§ **Work to do**
Identify each row below that contains the string "tree" and copy those lines in full. Case counts.

── Records supplied ──

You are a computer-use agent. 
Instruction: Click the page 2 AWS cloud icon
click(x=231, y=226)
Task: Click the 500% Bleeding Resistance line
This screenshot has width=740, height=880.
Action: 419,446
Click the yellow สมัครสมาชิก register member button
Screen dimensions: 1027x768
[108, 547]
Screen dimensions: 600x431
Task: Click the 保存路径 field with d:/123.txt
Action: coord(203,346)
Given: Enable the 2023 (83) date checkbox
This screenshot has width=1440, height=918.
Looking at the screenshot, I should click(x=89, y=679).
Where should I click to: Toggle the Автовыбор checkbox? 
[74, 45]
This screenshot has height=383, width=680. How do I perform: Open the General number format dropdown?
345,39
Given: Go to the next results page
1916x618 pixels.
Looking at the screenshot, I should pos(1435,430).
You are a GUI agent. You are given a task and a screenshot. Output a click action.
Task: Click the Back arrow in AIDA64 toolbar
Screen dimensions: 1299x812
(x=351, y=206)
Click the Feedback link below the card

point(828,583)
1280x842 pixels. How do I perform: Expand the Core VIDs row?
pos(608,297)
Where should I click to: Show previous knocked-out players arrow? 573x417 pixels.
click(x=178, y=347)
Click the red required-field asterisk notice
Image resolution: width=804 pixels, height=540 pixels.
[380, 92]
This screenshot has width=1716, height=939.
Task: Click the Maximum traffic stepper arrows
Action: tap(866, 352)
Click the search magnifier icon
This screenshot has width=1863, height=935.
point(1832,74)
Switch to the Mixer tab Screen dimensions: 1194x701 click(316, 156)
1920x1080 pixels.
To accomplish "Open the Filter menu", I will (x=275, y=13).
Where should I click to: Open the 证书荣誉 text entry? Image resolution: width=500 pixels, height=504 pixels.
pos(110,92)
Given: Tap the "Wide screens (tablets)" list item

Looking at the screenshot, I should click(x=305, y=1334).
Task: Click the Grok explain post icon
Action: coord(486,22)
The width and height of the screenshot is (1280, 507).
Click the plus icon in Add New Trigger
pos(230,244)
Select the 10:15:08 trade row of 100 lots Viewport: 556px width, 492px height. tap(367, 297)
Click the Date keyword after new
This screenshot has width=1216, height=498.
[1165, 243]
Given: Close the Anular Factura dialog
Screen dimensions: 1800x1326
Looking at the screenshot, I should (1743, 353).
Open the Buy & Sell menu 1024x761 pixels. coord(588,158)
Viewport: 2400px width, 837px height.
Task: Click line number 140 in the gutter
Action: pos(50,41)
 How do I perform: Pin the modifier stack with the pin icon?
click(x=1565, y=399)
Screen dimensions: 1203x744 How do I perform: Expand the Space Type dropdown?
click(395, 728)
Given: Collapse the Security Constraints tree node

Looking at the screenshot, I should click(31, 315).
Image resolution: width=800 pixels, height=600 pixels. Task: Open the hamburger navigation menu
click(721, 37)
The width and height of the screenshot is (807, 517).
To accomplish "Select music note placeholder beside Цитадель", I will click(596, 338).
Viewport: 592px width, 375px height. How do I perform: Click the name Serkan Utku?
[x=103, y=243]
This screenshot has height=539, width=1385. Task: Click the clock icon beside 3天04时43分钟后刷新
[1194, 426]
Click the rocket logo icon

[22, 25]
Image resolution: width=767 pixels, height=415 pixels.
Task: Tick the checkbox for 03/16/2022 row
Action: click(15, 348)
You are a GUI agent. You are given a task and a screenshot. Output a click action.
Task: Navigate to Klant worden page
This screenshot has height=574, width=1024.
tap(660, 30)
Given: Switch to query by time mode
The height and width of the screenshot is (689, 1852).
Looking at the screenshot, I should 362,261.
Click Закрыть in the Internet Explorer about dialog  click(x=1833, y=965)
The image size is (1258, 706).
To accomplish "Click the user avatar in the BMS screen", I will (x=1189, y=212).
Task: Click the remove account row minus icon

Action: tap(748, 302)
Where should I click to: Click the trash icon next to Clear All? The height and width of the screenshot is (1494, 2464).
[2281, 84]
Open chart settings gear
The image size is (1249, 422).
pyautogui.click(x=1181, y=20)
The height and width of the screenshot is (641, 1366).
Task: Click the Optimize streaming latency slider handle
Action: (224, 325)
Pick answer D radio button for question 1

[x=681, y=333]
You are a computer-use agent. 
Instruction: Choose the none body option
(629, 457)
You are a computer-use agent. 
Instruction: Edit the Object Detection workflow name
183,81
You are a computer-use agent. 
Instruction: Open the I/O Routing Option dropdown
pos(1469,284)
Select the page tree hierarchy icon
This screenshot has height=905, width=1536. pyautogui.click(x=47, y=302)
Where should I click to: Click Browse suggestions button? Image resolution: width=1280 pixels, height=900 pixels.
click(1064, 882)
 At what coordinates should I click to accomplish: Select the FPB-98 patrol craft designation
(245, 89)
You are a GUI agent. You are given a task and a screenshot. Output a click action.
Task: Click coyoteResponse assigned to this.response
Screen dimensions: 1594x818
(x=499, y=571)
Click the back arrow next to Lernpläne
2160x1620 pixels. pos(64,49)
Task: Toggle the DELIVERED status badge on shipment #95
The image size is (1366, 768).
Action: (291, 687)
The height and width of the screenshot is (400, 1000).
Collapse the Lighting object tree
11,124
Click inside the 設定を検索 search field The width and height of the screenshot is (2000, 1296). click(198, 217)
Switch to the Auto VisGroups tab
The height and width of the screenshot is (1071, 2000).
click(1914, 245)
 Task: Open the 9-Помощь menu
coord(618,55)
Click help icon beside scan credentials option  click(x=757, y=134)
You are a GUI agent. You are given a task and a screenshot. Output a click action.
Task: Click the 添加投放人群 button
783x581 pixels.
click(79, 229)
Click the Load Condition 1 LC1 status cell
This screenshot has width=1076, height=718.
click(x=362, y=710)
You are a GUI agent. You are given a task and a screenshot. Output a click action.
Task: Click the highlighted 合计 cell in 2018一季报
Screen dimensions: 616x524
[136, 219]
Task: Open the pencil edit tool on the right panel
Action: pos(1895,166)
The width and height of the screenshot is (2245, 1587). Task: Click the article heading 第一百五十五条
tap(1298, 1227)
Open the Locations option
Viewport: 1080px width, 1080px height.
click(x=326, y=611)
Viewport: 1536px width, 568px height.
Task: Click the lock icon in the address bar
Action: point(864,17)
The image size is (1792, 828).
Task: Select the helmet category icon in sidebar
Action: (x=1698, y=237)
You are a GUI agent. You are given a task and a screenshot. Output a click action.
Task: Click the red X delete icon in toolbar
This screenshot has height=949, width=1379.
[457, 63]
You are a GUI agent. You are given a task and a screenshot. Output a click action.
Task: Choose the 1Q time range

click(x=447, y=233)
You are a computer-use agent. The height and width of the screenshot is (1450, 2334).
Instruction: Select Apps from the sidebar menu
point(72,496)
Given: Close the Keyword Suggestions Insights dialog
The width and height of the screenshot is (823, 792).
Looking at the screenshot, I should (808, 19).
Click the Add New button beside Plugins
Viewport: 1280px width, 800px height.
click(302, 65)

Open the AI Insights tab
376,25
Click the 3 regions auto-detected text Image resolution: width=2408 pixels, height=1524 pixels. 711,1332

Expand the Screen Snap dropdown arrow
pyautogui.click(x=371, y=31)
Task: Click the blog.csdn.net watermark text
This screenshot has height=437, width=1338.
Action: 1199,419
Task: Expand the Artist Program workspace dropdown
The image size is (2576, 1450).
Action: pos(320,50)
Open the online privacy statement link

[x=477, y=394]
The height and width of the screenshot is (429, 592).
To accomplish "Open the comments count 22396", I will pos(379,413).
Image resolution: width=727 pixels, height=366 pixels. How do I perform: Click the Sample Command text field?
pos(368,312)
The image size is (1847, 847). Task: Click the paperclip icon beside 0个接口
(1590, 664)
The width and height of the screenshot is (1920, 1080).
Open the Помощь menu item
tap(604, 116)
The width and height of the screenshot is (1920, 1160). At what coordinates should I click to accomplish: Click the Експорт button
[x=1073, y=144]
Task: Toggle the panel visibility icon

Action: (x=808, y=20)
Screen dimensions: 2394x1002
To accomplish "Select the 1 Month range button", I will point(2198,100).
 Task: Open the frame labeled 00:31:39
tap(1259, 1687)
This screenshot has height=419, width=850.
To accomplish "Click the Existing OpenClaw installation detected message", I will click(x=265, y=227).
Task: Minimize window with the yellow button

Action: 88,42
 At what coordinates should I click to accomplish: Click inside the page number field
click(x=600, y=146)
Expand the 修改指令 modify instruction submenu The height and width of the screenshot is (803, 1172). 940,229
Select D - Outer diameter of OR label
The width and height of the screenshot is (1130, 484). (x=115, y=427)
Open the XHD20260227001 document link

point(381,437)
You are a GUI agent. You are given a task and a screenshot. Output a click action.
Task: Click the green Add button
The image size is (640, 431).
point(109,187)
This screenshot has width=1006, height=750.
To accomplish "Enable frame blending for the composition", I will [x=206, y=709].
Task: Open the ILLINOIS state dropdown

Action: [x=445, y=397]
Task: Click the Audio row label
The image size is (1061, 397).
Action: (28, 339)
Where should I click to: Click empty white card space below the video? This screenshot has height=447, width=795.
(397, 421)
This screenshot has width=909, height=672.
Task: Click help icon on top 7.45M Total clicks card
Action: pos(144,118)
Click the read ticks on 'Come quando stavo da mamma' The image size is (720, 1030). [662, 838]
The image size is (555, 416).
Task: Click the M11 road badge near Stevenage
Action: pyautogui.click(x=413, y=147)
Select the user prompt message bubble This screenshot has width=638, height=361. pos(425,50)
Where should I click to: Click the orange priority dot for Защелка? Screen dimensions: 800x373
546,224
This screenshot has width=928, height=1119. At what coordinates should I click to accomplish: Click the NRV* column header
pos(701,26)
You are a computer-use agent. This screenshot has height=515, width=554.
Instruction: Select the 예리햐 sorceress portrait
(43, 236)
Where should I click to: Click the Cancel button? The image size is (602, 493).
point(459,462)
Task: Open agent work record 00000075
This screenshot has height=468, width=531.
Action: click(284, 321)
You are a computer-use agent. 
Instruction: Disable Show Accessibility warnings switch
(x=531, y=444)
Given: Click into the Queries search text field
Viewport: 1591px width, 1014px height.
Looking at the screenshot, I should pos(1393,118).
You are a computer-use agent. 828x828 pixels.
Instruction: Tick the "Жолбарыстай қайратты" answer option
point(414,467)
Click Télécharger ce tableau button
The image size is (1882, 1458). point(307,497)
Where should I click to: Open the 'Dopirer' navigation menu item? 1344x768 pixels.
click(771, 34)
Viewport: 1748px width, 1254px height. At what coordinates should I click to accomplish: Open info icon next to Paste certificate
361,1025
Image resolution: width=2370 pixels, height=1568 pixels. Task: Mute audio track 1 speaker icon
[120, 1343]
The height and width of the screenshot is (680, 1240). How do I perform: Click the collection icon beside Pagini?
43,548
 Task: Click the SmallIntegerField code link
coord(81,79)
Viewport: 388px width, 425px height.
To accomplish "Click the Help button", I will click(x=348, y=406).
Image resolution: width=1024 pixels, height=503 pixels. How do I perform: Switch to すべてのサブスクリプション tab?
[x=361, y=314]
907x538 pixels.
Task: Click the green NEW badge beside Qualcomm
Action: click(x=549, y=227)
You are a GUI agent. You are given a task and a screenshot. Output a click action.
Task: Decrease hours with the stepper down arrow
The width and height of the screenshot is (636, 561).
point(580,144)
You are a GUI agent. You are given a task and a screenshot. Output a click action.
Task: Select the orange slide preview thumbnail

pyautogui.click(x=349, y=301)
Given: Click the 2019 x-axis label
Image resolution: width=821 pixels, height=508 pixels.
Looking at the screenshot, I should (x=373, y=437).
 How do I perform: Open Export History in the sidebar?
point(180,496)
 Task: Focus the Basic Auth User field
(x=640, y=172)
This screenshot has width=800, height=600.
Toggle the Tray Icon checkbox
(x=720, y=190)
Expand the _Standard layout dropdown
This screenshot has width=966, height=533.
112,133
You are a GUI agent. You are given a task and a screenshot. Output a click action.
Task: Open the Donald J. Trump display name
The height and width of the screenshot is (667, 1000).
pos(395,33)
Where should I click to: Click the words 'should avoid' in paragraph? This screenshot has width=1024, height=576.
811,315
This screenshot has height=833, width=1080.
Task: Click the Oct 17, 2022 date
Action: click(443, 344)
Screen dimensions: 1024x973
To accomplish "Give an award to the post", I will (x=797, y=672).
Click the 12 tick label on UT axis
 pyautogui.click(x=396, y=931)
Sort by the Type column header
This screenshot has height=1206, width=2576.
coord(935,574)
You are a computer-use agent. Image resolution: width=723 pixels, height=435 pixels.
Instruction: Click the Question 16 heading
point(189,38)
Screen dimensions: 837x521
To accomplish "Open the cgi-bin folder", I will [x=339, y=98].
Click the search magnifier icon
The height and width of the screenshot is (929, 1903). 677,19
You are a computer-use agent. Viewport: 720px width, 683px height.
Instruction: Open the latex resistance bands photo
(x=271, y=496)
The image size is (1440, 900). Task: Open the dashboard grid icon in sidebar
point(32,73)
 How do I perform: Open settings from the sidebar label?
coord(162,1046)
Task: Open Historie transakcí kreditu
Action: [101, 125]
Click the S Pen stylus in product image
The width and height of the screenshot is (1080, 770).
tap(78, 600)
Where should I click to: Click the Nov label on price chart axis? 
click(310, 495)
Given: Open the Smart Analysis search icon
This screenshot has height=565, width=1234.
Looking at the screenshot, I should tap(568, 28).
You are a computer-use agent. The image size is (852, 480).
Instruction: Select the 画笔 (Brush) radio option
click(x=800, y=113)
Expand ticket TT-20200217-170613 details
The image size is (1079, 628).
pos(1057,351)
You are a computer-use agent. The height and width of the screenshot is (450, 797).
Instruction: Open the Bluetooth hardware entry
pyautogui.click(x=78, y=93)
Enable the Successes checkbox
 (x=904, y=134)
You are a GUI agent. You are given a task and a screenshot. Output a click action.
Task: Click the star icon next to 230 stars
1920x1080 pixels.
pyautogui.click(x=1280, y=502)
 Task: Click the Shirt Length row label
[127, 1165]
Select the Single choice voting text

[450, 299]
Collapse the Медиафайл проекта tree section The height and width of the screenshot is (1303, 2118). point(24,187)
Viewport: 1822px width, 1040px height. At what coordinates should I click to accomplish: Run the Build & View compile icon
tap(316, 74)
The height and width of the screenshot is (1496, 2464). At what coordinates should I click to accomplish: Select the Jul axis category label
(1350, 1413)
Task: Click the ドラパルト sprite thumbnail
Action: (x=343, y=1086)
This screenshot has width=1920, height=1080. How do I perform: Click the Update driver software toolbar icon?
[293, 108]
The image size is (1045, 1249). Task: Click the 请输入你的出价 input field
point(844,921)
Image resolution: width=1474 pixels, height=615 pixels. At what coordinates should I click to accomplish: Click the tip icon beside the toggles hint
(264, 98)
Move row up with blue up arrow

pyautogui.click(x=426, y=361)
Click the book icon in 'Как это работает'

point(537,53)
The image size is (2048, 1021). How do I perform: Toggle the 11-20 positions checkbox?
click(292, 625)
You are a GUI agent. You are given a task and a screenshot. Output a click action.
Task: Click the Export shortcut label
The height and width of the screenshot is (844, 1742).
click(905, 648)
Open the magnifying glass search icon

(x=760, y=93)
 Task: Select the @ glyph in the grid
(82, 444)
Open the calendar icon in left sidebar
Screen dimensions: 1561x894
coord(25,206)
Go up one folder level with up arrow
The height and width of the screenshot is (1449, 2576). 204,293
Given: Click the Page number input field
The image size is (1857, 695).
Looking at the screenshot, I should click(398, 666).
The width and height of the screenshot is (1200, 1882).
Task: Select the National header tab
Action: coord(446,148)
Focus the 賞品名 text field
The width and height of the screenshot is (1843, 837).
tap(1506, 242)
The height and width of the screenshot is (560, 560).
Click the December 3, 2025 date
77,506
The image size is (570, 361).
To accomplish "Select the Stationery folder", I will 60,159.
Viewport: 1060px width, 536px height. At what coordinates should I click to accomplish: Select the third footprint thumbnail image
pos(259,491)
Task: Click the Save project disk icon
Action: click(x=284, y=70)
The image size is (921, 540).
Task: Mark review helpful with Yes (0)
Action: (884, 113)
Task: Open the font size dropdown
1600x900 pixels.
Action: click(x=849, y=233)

───

§ **Response**
Given: Collapse the Security Constraints tree node
Select the page tree hierarchy icon
Collapse the Lighting object tree
Collapse the Медиафайл проекта tree section The height and width of the screenshot is (1303, 2118). point(24,187)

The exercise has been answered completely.